* [GIVEN TEXT]:

########

I was shocked when my father-in-law admitted to us a few years ago that he had never, in his life, had a waffle. (When we asked why, he said he wasn’t sure why he hadn’t eaten a waffle, except that he figured they just couldn’t be that exciting.)
We therefore, took him to eat at our favorite Waffle House in Columbus, forthwith, and ordered for him a waffle with a side of sausage.
He took a bite, and declared quite distinctly, “I like waffles. I should eat more of them.”
So, we went to the Waffle House again the next morning.
He had a lot of waffles to catch up on.
Now that we live in Athens, there is not a Waffle House close by.
So, when we get a hankerin’ for a hunk of waffle, I must hie myself off to the kitchen and whip some up.
Which is what I did this morning, although I didn’t feel like making my usual recipe which involves buttermilk (which I don’t have on hand) and beaten egg whites. I was too lazy for egg-white beating, and having a dearth of buttermilk, I decided to try a different recipe.
The following recipe, which is much easier to throw together in the morning pre-coffee, I adapted considerably from Marion Cunningham’s Classic Waffle recipe from The Breakfast Book. I left out the vegetable shortening, and used half whole wheat flour, added vanilla extract, cardamom and cinnamon, and some cream to her already excellent recipe.
I decided that I wanted some fruit to go with my waffles, and as any longtime reader should know, I am of the firm belief that cherries make nearly everything better. So, I dug out a jar of sour cherries in light syrup, and plopped them in a saucepan with a dab of butter, some almond extract a bit of sugar and some cardamom, and cooked them down while I made the waffles. When most of the liquid was gone, I thickened the rest of it with a cornstarch and cold water slurry, then put it all in a sauceboat and served it warm with some sliced almonds on the side.
Not only did the waffles with cherry sauce and almonds turn out to look pretty, they smelled divine and tasted golden and buttery, tart and sweet and crunchy. They were awesome.
While we ate these for a special Sunday breakfast, I think that you could serve these with a scoop of homemade vanilla ice cream for a great homey, comfort-food dessert. And think of the possibilities for a breakfast in bed on Valentine’s Day, especially if you have one of those fancy machines which makes heart-shaped waffles. It would make a very pretty presentation with the golden waffles, crimson cherries and maybe some white whipped cream.

########

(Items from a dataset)
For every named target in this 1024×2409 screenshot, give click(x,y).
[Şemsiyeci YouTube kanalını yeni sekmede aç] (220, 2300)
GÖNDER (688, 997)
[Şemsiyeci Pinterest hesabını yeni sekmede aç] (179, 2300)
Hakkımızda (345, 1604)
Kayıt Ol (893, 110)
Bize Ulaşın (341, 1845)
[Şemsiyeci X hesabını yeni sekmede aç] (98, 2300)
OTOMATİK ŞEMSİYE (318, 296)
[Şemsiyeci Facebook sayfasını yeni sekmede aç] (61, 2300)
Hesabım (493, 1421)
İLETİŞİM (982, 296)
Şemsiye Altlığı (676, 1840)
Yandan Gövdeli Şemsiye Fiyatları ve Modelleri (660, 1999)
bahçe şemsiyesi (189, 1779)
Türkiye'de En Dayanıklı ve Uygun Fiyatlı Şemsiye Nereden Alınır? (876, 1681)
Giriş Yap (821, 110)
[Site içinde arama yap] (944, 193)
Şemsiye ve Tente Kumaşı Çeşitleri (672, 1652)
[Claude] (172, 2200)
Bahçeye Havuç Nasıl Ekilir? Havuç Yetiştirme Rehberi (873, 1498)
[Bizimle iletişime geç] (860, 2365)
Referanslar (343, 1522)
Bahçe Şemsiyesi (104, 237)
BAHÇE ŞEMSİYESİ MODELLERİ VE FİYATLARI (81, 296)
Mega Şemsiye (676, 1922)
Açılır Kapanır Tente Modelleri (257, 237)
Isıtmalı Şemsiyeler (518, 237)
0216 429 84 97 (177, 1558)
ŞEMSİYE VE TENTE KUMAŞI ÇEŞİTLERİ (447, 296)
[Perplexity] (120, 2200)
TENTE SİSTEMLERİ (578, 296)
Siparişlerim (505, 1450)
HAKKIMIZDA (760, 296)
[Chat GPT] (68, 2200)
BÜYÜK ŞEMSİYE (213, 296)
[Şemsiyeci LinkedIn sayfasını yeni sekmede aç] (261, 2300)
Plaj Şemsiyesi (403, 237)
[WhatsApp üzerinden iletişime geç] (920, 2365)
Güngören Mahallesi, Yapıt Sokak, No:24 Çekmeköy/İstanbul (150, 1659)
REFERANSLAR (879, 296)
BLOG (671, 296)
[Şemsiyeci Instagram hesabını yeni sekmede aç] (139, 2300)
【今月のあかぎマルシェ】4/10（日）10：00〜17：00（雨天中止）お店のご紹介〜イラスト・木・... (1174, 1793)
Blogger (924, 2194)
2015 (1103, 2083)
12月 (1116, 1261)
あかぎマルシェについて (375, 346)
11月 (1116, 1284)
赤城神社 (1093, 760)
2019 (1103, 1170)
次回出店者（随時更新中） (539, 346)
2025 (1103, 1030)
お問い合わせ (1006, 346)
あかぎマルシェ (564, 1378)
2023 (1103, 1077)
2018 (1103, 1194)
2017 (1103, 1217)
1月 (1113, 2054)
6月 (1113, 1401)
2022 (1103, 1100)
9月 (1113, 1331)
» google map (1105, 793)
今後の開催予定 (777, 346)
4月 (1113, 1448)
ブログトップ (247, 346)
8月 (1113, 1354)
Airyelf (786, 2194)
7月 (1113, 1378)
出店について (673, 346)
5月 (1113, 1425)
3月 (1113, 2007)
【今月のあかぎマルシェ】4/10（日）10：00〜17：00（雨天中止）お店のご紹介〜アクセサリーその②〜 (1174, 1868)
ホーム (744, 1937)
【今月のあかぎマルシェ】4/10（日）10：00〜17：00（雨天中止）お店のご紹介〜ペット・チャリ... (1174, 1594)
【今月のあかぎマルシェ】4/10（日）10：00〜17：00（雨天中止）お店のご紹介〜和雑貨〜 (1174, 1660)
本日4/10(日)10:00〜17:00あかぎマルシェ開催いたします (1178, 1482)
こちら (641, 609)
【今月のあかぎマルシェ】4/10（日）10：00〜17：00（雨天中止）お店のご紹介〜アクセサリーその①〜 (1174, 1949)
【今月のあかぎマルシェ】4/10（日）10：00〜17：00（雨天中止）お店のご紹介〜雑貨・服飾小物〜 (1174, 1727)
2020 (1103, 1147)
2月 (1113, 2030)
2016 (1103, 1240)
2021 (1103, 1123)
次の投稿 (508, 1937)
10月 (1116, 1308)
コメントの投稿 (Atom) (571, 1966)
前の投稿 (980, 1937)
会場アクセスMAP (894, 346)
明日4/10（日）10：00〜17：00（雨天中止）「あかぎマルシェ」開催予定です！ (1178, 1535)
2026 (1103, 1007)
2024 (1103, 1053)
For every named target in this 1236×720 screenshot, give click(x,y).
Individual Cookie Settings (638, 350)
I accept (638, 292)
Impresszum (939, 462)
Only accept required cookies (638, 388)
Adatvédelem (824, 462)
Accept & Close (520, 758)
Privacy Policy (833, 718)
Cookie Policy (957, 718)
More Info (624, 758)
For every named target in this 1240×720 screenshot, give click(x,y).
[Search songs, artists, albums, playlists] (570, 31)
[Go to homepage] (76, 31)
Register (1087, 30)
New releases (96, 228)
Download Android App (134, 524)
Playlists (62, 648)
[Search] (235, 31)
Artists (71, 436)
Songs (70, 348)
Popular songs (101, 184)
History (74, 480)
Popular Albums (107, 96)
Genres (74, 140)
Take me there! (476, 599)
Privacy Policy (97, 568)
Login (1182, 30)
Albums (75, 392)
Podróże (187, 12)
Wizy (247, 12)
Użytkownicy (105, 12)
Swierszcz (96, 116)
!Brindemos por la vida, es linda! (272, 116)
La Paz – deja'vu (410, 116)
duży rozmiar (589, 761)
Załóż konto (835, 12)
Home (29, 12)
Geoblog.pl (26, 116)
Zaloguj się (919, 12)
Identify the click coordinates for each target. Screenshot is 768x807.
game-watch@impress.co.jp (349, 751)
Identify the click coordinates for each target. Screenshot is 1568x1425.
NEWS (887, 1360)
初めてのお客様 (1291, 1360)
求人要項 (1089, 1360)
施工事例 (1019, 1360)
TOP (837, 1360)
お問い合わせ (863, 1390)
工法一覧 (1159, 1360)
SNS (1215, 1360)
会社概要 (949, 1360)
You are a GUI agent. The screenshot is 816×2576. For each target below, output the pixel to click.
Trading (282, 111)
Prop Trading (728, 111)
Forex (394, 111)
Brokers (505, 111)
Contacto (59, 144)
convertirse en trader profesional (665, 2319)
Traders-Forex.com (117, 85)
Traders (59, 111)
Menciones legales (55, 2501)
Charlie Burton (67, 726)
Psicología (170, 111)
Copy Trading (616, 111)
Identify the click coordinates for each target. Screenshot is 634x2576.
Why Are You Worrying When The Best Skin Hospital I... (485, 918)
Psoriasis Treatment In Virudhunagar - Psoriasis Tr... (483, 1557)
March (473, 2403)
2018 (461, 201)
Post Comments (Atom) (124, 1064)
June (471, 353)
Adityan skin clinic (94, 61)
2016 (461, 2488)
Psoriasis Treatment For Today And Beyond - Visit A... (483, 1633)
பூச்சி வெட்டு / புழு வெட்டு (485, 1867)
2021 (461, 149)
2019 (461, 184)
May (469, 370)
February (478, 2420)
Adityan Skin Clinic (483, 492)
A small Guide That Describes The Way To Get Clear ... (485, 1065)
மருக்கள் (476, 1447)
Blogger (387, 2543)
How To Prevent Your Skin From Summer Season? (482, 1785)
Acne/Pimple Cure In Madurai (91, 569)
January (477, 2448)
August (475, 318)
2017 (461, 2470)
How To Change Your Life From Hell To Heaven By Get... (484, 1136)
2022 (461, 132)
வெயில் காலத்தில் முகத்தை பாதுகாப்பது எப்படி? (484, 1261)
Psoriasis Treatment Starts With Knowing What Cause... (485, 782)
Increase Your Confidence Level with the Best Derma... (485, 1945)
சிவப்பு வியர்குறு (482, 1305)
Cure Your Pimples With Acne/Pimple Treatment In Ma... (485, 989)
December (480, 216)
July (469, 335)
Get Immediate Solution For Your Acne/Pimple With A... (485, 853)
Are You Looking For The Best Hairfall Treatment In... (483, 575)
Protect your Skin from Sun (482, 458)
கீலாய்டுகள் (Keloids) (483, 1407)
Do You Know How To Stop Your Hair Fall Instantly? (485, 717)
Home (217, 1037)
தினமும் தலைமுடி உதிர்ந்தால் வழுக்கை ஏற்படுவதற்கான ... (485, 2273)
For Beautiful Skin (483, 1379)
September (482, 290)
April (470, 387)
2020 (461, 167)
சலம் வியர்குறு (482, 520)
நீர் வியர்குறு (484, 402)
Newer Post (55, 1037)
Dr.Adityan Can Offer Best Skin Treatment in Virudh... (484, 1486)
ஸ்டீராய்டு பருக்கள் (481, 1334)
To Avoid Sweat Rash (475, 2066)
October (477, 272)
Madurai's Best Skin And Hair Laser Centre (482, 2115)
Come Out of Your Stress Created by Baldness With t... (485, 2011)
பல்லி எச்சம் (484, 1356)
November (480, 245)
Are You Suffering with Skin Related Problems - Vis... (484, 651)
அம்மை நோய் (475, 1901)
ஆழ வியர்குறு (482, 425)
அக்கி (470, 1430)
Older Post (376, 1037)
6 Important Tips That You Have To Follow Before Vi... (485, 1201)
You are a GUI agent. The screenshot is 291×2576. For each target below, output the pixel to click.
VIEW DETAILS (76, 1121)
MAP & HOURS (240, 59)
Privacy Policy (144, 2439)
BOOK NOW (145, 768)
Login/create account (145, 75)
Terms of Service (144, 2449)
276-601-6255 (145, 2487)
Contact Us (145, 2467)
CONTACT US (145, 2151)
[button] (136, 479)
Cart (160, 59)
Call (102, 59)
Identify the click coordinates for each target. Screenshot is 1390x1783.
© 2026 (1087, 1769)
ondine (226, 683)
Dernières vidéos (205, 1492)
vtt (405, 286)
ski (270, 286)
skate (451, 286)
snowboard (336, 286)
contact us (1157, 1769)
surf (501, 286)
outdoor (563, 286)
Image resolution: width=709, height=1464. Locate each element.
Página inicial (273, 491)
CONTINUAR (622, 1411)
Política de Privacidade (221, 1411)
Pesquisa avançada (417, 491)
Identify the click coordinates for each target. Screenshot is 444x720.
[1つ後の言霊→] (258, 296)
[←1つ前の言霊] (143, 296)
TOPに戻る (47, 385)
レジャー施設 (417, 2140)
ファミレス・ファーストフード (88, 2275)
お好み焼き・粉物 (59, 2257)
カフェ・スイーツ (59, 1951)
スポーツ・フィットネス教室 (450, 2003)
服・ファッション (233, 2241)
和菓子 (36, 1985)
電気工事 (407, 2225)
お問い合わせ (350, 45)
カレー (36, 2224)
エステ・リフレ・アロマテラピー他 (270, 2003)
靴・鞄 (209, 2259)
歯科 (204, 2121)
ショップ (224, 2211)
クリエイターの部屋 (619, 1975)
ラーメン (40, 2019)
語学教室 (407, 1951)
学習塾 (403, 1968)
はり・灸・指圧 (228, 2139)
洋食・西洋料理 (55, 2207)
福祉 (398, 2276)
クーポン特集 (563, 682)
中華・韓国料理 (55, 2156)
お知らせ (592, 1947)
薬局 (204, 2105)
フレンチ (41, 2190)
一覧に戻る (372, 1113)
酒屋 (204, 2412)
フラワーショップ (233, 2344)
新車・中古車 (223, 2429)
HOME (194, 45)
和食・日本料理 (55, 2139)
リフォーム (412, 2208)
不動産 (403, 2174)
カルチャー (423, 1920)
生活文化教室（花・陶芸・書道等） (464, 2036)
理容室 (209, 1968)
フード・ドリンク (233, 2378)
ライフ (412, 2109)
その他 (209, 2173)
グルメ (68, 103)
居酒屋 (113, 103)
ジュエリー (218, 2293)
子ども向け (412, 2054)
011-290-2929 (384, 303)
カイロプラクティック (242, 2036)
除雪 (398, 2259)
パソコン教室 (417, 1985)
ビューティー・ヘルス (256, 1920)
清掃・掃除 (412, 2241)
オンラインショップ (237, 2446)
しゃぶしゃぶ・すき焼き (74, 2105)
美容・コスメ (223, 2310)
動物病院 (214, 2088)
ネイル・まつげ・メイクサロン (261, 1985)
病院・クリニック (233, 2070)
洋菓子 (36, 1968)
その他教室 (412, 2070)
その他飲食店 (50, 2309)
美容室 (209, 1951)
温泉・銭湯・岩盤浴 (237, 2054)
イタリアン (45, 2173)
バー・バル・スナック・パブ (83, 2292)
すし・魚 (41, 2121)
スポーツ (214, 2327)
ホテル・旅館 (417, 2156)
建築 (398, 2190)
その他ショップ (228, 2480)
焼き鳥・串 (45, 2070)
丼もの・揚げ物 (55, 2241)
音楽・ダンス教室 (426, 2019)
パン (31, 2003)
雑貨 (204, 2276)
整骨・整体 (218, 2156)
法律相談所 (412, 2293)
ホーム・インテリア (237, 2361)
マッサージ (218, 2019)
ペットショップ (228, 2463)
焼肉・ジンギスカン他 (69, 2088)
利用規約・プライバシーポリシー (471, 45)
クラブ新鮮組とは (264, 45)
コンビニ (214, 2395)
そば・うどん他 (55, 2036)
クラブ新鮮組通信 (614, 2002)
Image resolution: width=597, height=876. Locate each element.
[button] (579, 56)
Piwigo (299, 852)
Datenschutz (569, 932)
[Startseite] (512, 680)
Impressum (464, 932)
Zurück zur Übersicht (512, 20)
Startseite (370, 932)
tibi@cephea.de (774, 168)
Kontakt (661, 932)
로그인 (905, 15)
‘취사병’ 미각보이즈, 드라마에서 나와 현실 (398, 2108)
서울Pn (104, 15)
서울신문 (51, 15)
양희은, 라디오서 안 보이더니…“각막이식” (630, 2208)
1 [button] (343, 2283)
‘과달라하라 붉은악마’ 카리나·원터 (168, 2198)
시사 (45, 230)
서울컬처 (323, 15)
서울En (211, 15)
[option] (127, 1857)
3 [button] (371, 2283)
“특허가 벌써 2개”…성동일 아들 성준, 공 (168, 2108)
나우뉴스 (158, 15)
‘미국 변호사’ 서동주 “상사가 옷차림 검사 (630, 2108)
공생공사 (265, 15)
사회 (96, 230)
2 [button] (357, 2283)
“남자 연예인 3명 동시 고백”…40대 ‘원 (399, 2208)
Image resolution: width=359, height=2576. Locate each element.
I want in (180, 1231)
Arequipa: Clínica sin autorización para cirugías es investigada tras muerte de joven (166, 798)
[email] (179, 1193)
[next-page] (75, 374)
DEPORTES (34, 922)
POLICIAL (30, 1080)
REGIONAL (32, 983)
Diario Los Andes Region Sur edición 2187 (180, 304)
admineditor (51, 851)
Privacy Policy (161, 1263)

########

* [PROBLEM SET]:
1) In the waffle post, which recipe did the author adapt for the waffles?
2) Count the rows' lines that contain the word "every", and give only the number.

* [ANSWERS BELOW]:
1) Marion Cunningham's Classic Waffle recipe from The Breakfast Book.

2) 3